*** Begin section ***

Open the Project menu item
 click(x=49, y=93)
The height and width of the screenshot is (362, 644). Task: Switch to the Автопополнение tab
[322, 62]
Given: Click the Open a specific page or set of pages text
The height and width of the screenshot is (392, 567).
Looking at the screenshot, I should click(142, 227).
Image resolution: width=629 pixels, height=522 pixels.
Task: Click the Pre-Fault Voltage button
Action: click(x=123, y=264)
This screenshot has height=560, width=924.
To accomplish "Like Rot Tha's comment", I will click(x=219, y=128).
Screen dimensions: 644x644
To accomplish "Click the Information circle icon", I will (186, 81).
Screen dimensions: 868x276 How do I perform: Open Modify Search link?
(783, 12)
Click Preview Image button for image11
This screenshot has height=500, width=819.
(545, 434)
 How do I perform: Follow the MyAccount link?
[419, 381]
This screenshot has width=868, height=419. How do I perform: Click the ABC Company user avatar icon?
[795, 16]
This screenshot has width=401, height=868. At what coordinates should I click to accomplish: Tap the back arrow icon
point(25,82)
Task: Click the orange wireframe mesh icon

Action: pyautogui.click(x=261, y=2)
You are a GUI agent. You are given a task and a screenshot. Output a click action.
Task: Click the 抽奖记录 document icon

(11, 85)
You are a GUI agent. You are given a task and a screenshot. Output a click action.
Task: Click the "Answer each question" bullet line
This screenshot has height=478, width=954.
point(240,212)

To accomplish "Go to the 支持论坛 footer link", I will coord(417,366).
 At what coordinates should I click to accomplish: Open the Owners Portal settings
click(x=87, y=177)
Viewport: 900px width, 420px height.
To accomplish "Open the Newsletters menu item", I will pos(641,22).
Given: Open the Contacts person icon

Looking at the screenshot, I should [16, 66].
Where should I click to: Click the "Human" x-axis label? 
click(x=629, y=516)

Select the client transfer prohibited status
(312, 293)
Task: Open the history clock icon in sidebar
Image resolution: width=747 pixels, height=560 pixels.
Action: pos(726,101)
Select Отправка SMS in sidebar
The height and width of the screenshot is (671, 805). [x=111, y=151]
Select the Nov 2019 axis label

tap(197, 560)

*** End section ***

ACTION ITEM:
Write out a verbatim copy of the data, beginning with its first line and ending with the line that contains "This screenshot has height=560, width=924.".

EXPECTED ANSWER:
Open the Project menu item
 click(x=49, y=93)
The height and width of the screenshot is (362, 644). Task: Switch to the Автопополнение tab
[322, 62]
Given: Click the Open a specific page or set of pages text
The height and width of the screenshot is (392, 567).
Looking at the screenshot, I should click(142, 227).
Image resolution: width=629 pixels, height=522 pixels.
Task: Click the Pre-Fault Voltage button
Action: click(x=123, y=264)
This screenshot has height=560, width=924.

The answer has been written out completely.